(Directions for this task) When you reach the line containing "Collapse the SELECT statement code fold" in the data below, reproduce it and every line that follows, exactly and without additions.

Stored data entries
____________________

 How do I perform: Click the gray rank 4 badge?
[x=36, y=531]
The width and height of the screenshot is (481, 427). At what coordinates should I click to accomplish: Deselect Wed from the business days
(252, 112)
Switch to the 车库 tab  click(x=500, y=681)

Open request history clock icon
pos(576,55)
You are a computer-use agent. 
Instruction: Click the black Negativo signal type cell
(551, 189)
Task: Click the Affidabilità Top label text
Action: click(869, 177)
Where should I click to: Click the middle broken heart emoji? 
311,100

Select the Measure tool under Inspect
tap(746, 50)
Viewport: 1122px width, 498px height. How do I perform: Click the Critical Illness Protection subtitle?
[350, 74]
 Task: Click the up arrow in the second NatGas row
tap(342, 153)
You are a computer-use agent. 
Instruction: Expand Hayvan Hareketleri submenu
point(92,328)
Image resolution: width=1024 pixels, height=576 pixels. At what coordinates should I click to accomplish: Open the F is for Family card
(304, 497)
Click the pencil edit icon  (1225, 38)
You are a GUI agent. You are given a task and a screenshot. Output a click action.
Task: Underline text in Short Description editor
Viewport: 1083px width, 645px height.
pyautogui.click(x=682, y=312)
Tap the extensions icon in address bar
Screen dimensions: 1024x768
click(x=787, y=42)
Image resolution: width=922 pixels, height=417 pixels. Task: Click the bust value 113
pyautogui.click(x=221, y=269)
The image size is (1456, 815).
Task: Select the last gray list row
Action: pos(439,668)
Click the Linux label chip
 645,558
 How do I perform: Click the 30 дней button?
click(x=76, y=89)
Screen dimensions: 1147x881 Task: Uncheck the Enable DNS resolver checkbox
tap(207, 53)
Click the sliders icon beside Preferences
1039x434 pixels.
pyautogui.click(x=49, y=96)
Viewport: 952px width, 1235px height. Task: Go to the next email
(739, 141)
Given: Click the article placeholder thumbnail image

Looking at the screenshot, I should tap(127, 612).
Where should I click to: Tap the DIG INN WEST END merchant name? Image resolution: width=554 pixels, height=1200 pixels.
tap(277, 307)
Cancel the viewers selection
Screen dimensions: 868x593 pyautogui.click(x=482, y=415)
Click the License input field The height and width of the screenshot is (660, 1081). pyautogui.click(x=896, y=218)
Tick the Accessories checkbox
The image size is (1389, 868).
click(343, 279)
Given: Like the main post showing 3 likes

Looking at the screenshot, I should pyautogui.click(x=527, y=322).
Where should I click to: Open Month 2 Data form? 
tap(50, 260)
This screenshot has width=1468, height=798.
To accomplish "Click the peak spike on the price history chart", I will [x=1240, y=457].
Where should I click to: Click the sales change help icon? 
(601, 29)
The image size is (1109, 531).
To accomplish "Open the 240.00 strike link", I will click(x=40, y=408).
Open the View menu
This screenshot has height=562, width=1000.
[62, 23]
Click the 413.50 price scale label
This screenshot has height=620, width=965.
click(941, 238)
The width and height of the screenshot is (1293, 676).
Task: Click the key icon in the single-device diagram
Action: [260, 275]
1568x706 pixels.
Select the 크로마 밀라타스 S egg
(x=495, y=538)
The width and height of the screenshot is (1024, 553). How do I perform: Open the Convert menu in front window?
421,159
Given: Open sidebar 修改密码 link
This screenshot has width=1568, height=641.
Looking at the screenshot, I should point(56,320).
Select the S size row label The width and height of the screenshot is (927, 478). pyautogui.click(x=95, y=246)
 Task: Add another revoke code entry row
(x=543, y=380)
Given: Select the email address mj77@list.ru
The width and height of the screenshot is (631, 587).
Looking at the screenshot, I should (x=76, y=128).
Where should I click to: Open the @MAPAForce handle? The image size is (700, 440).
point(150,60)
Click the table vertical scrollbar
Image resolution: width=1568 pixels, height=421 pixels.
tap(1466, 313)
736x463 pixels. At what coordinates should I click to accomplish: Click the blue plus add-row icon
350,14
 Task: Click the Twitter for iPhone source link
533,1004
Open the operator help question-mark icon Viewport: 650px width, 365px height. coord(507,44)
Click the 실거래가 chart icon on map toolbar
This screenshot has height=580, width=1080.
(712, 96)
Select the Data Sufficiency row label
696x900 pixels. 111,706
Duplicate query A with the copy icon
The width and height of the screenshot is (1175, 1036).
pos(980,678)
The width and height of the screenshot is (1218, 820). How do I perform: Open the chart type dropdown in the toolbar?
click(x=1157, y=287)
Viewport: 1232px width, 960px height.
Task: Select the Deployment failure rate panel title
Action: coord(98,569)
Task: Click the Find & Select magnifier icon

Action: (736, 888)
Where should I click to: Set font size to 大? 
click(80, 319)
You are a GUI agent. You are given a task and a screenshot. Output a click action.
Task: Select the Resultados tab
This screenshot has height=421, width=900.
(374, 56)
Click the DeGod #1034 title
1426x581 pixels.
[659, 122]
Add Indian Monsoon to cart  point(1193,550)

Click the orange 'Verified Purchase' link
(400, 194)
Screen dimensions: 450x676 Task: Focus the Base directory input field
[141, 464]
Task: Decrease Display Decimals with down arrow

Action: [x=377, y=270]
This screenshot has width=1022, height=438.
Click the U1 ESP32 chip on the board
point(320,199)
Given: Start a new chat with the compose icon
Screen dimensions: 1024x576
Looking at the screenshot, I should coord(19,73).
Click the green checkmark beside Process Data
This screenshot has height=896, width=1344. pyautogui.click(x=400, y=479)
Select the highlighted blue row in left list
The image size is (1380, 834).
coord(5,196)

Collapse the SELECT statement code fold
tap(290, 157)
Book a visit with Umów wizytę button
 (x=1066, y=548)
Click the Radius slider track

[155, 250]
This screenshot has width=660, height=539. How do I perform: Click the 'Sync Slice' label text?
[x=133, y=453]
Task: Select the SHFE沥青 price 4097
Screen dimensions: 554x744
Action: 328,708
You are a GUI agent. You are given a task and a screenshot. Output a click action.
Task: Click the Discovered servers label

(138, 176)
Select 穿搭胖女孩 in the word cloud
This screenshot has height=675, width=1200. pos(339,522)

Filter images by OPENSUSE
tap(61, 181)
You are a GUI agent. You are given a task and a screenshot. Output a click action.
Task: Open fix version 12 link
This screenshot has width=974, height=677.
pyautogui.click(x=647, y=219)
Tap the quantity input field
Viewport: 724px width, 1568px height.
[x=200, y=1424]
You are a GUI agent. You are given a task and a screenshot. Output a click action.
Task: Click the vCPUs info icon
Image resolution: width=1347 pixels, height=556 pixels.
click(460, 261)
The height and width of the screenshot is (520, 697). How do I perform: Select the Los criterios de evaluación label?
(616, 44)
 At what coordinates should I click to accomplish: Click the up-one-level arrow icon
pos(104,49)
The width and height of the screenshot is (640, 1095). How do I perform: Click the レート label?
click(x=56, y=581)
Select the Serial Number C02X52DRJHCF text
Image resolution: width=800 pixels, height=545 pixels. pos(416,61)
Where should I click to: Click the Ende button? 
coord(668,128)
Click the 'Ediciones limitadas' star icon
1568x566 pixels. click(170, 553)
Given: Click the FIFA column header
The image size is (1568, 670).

____________________

(Expected answer)
Collapse the SELECT statement code fold
tap(290, 157)
Book a visit with Umów wizytę button
 (x=1066, y=548)
Click the Radius slider track

[155, 250]
This screenshot has width=660, height=539. How do I perform: Click the 'Sync Slice' label text?
[x=133, y=453]
Task: Select the SHFE沥青 price 4097
Screen dimensions: 554x744
Action: 328,708
You are a GUI agent. You are given a task and a screenshot. Output a click action.
Task: Click the Discovered servers label

(138, 176)
Select 穿搭胖女孩 in the word cloud
This screenshot has height=675, width=1200. pos(339,522)

Filter images by OPENSUSE
tap(61, 181)
You are a GUI agent. You are given a task and a screenshot. Output a click action.
Task: Open fix version 12 link
This screenshot has width=974, height=677.
pyautogui.click(x=647, y=219)
Tap the quantity input field
Viewport: 724px width, 1568px height.
[x=200, y=1424]
You are a GUI agent. You are given a task and a screenshot. Output a click action.
Task: Click the vCPUs info icon
Image resolution: width=1347 pixels, height=556 pixels.
click(460, 261)
The height and width of the screenshot is (520, 697). How do I perform: Select the Los criterios de evaluación label?
(616, 44)
 At what coordinates should I click to accomplish: Click the up-one-level arrow icon
pos(104,49)
The width and height of the screenshot is (640, 1095). How do I perform: Click the レート label?
click(x=56, y=581)
Select the Serial Number C02X52DRJHCF text
Image resolution: width=800 pixels, height=545 pixels. pos(416,61)
Where should I click to: Click the Ende button? 
coord(668,128)
Click the 'Ediciones limitadas' star icon
1568x566 pixels. click(170, 553)
Given: Click the FIFA column header
The image size is (1568, 670).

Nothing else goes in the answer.